Betriebsseelsorgerin: Schockstarre nach KTM-Insolvenz
Unsicherheit, Wut und Bestürzung: Von diesen Emotionen berichtet die Betriebsseelsorgerin Susanne Lew vom Treffpunkt "mensch & arbeit Braunau" der Diözese Linz, nachdem der Motorradhersteller KTM am Freitag einen Insolvenzantrag beim Landesgericht Ried eingebracht hat. Rund 3.600 Mitarbeiterinnen und Mitarbeitern sind von der Zahlungsunfähigkeit betroffen. Die Kirche bietet den Betroffenen nun praktische Unterstützung. Der Treffpunkt "mensch & arbeit Braunau" kooperiert u. a. mit der Caritas der Diözese Linz und bietet aktuell spezielle Kriseninformation. Neben Seelsorgegesprächen und Workshops wird in den Pfarren über zusätzliche Hilfsmaßnahmen beraten. Auch die Gewerkschaft und Arbeiterkammer stehen für Beratungen zur Verfügung.

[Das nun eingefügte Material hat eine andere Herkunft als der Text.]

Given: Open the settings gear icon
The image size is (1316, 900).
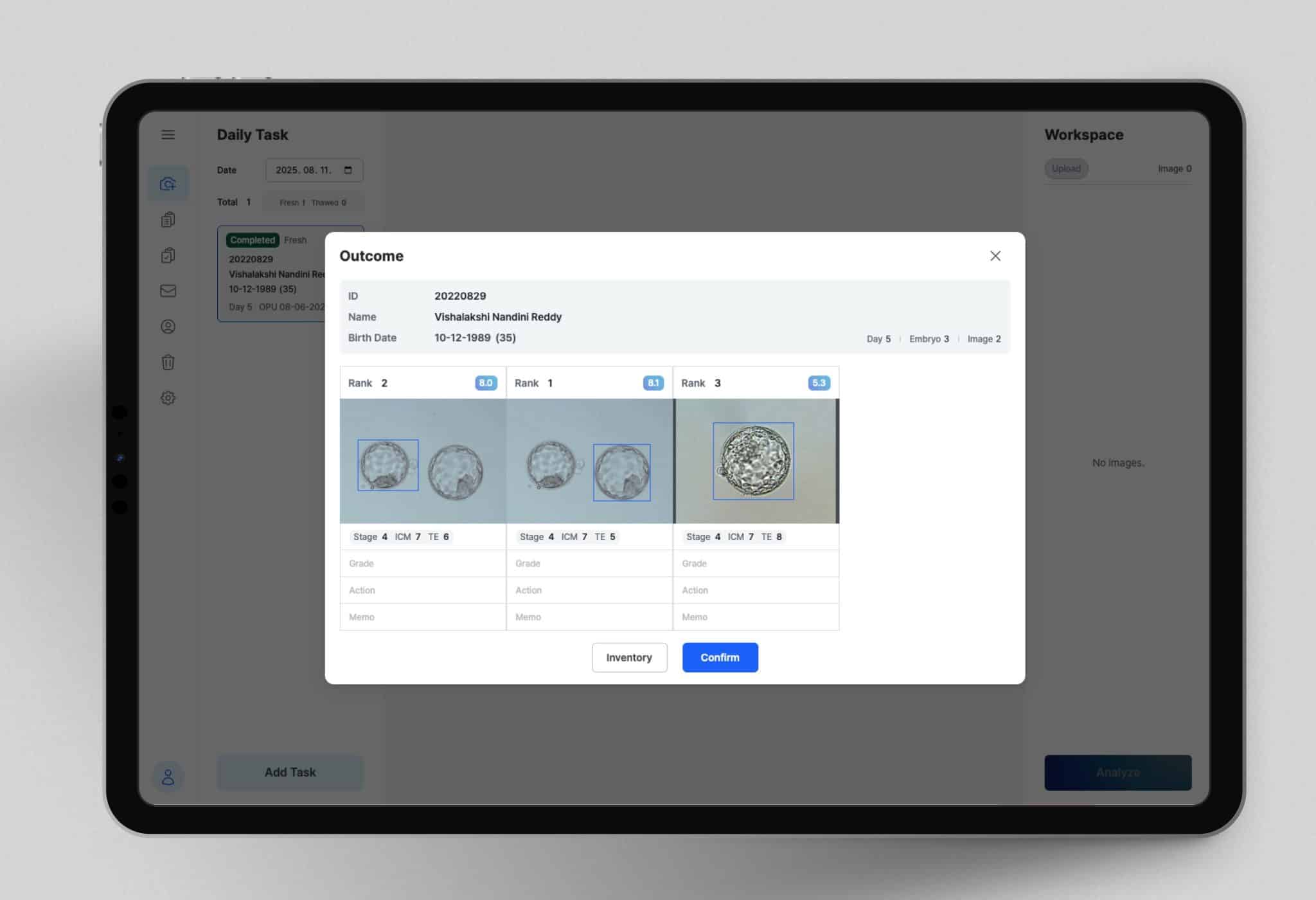Looking at the screenshot, I should [168, 398].
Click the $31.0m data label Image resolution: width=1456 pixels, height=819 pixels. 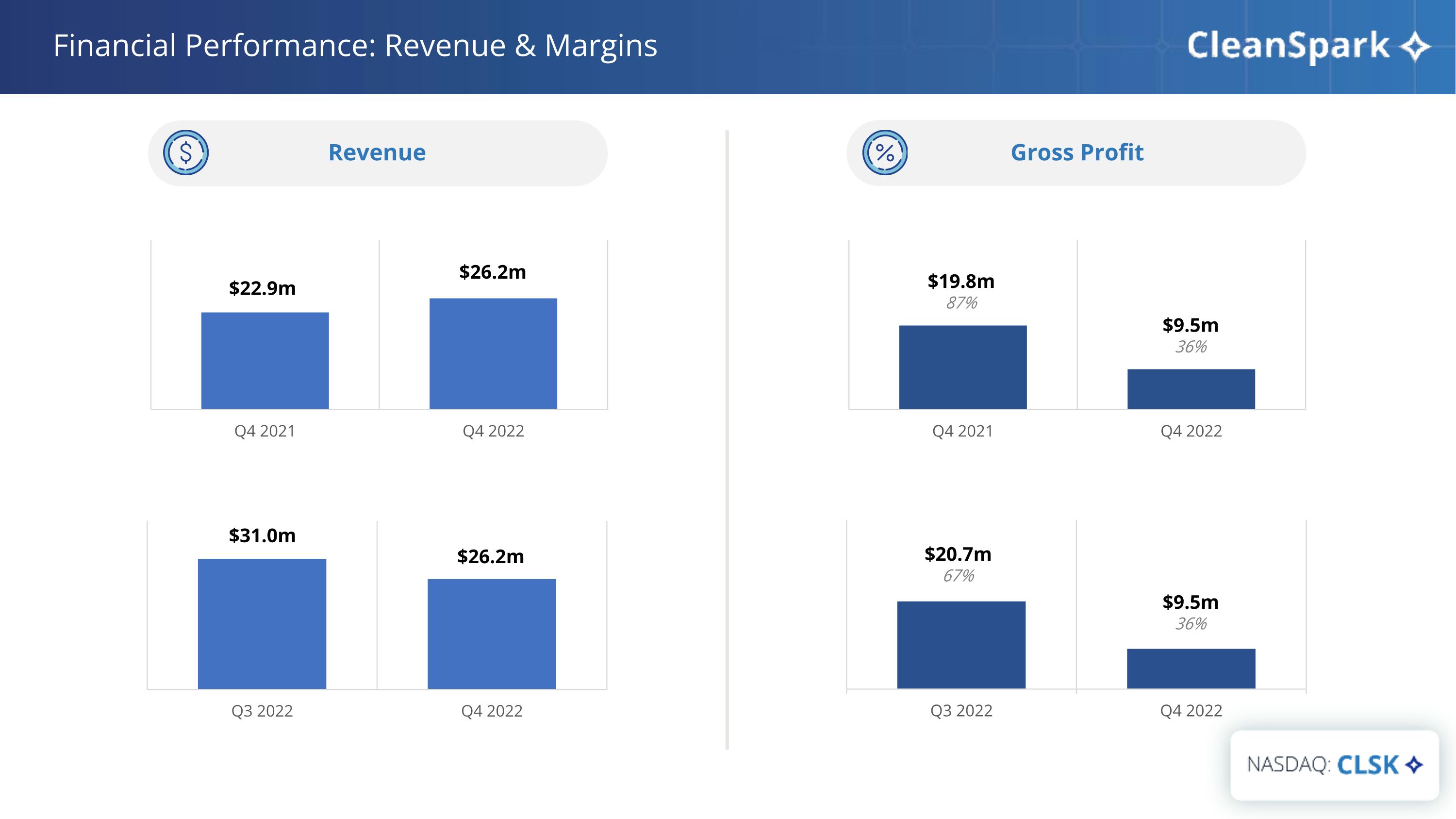click(x=262, y=535)
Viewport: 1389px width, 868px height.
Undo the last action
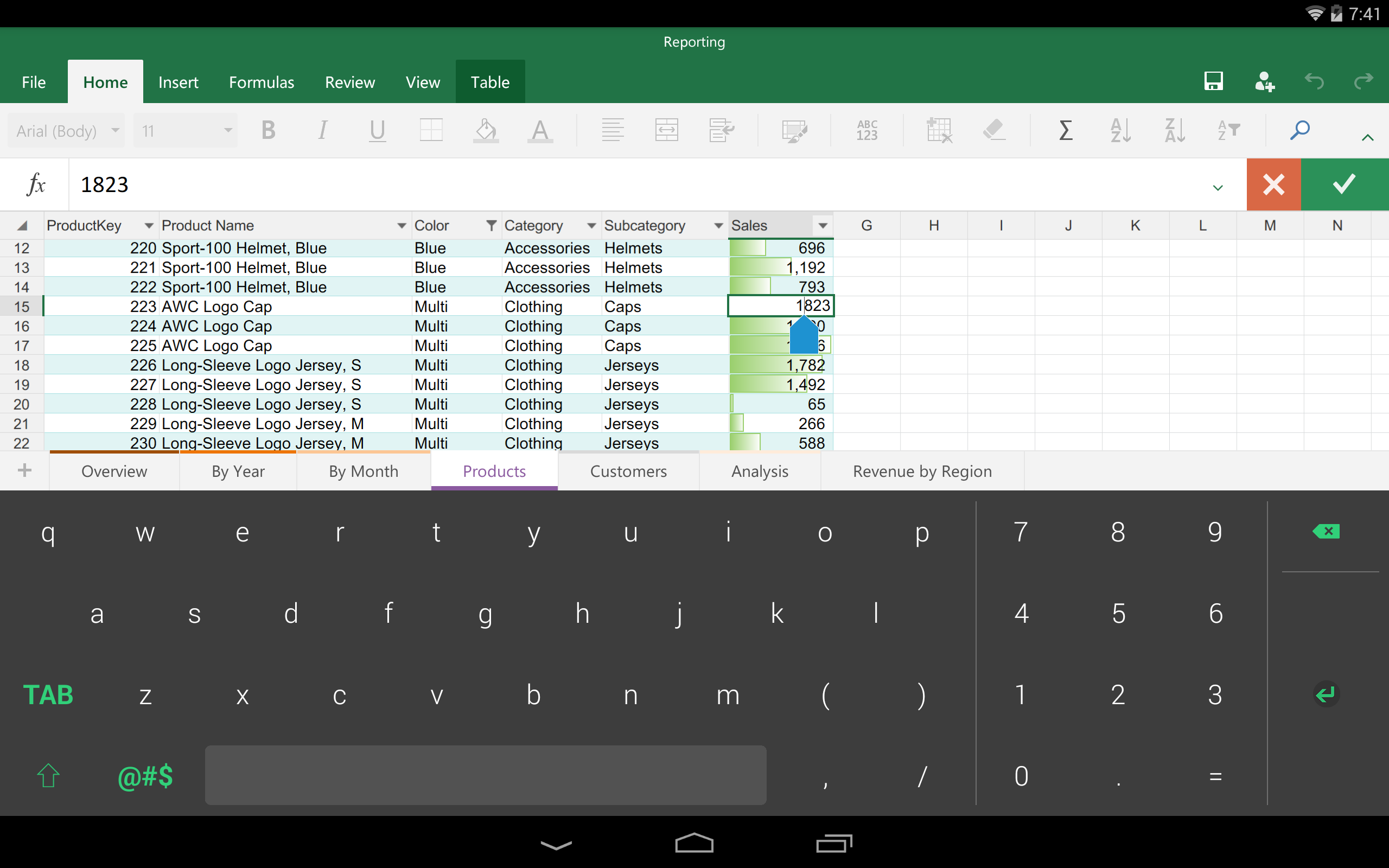[x=1314, y=81]
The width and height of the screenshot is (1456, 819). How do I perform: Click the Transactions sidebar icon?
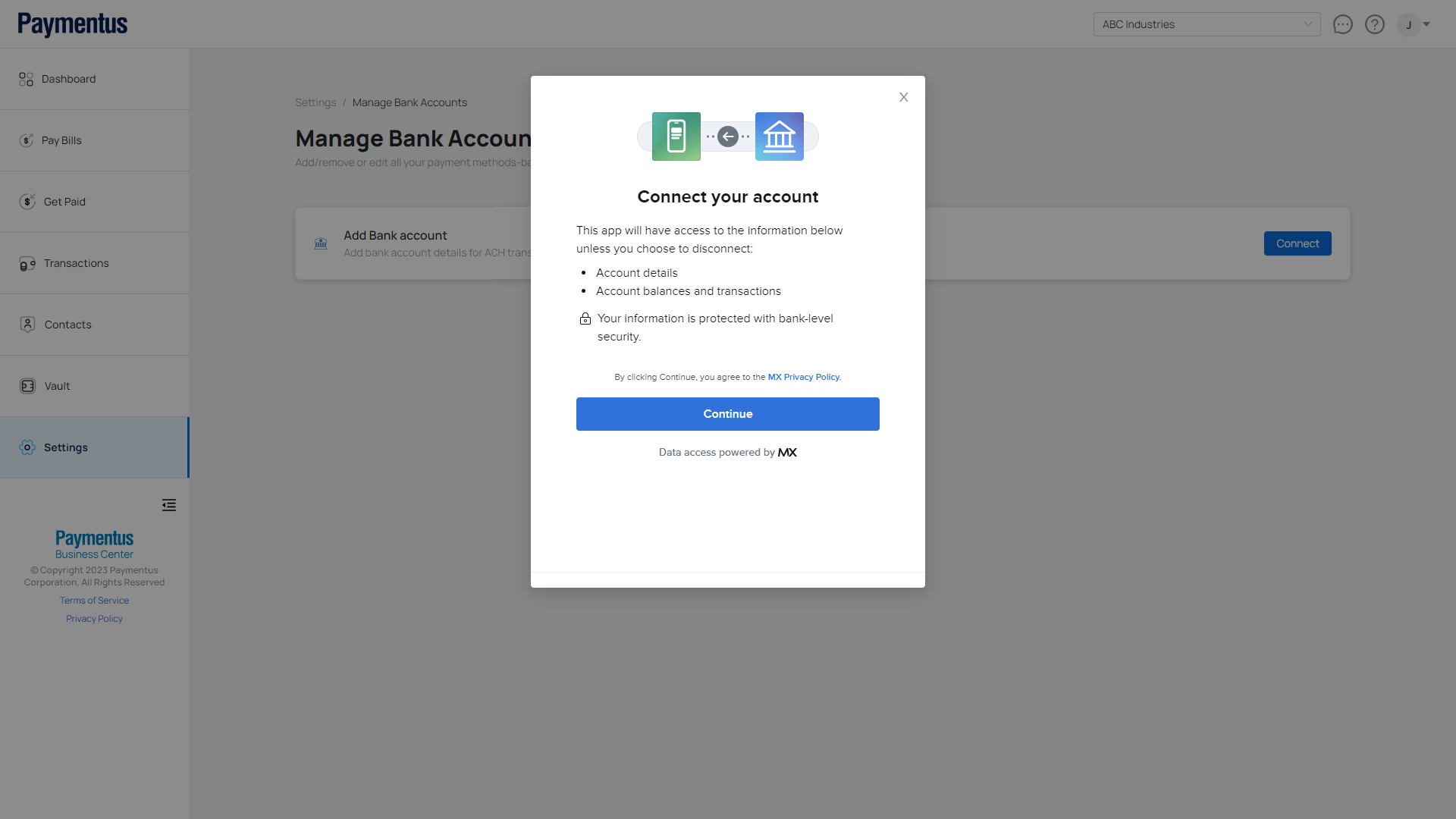pyautogui.click(x=27, y=263)
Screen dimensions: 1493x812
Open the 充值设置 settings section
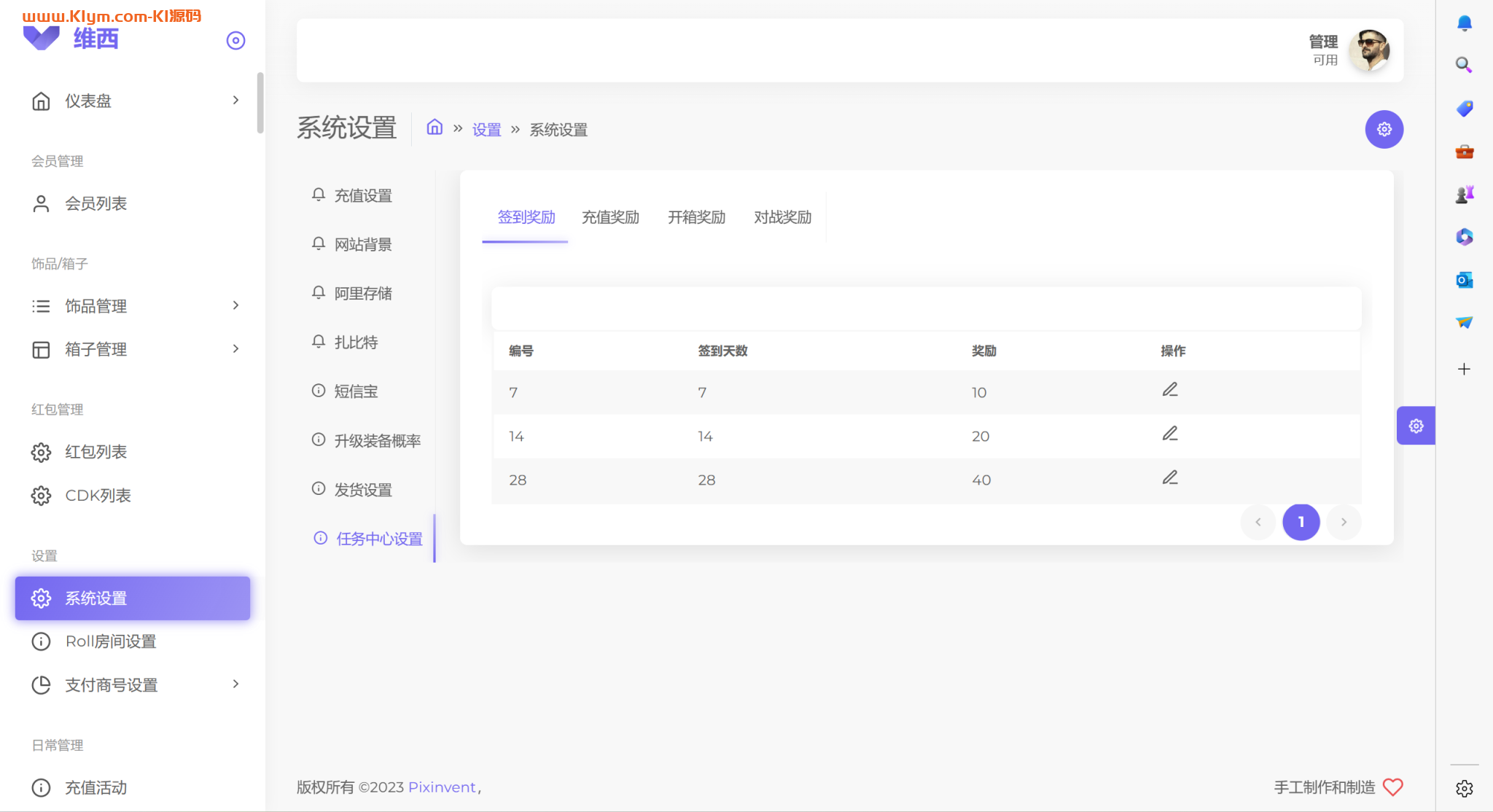click(362, 195)
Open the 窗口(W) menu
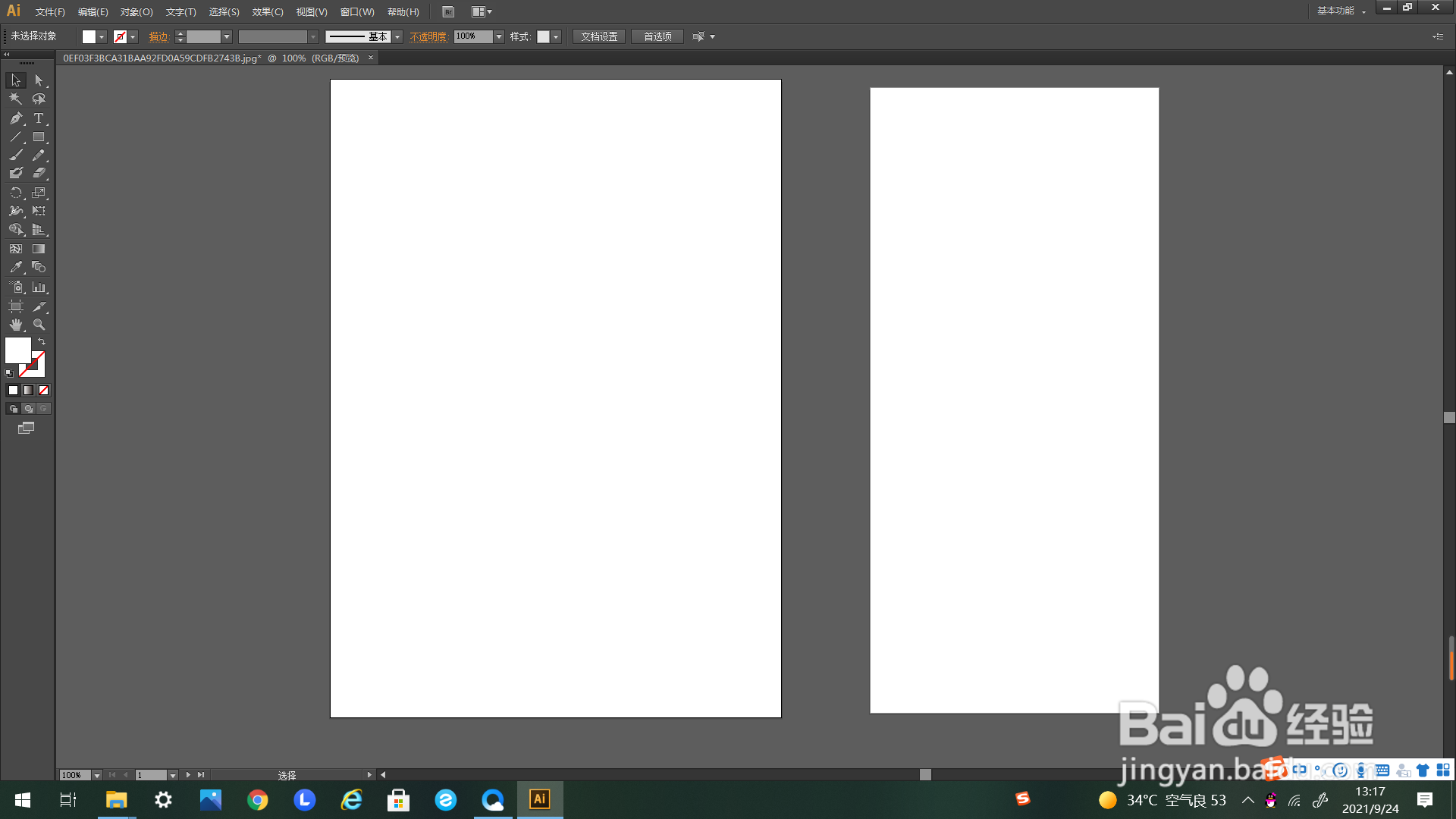The width and height of the screenshot is (1456, 819). click(x=357, y=11)
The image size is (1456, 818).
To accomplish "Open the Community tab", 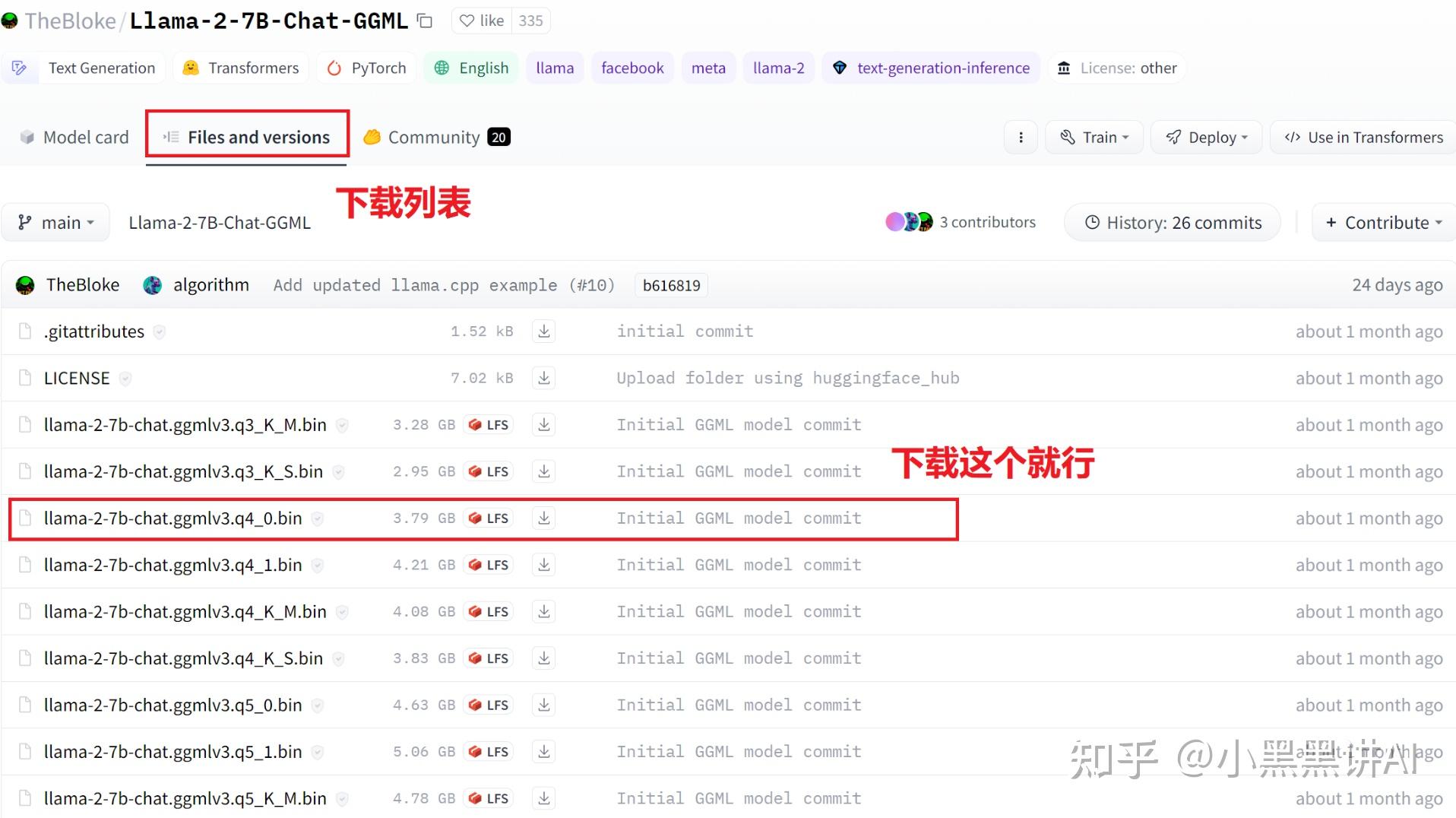I will tap(434, 137).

Das ausgebliebene Novembergehalt inklusive Weihnachtsgeld habe vor allem junge Familien und Alleinerziehende in finanzielle Schwierigkeiten gebracht, schilderte Lew in der Kirchenzeitung der Diözese Linz (Ausgabe 49/2024). Hinzu komme der Zeitpunkt der Veröffentlichung der Insolvenz: "Jetzt kommt Weihnachten. Und man startet mit so einer Situation ins neue Jahr - und weiß nicht, wie es persönlich weitergeht."
"Die Leute können es kaum glauben. KTM hat sich immer als Gewinnermarke präsentiert, und jetzt: Insolvenz", so die Seelsorgerin über die Stimmung. Besonders die Unsicherheit, wer künftig gekündigt wird, belaste die Betroffenen. Ein anonym bleibender Mitarbeiter äußerte, dass vor allem Leasingkräfte und junge Familien schwer betroffen seien.
"Uns ist es nicht egal, wie es jeder und jedem Einzelnen geht", betonte die Betriebsseelsorgerin. Für die Betroffenen gehe es nun um die gesamte Lebensplanung. "Existenzängste können wir den Menschen nicht nehmen. Aber ein Gespräch hilft, sich zu sortieren und im Kopf klar zu werden, um zu überlegen, was die nächsten Schritte sein können. Und manchmal geht es einfach darum, für die Menschen da zu sein und zuzuhören."
Kirche fordert gerechtes Wirtschaften
Tief besorgt zeigte sich auch Propst Leon Sireisky, Pfarrer von Mattighofen - dem KTM-Standort: "Es tut einfach weh. Es ist eine echte Katastrophe für die Stadt Mattighofen und das gesamte Umland. Ich hoffe, dass es nicht noch schlimmer kommt - zu einem völligen Zusammenbruch."
Die Diözese Linz fordert in der Kirchenzeitung überdies eine Reflexion über die Wirtschaftsstruktur. Michaela Pröstler-Zopf, Leiterin des Fachbereichs Arbeitswelten, kritisierte etwa die zunehmende Ungleichheit durch das aktuelle Wirtschaftssystem: "Während der Reichtum Einzelner weiterhin steigt, werden flächendeckend Betriebe geschlossen und umstrukturiert. Das betrifft nicht nur die Fahrzeugindustrie; auch im Handel und in anderen Branchen sehen wir große Turbulenzen."
Die Aufgabe von Kirche und Betriebsseelsorge sieht Pröstler-Zopf nun in der Unterstützung von Betroffenen, "so gut es geht". Außerdem müsse die Kirche die Frage der Gerechtigkeit wieder verstärkt in den Blick rücken, so die Arbeitswelten-Leiterin. Der Treffpunkt "mensch & arbeit" wird von ehren- und hauptamtlichen Mitarbeitern der Betriebsseelsorge sowie durch die "Katholische Arbeitnehmer:innen Bewegung" (KAB) unterstützt.
Die KTM AG, die zu 100 Prozent der Pierer Mobility AG gehört, meldete am 29. November Insolvenz an. Die Verschuldung beläuft sich auf mehrere Milliarden Euro. Das eigenständige Unternehmen KTM Fahrrad GmbH ist nicht betroffen. Rund 3.600 Beschäftigte sind von der KTM-Pleite betroffen. Bis Mittwoch sind Betriebsversammlungen bei den drei betroffenen Firmen KTM AG, KTM Components GmbH und KTM F&E GmbH in Mattighofen, Munderfing und Schalchen angesetzt.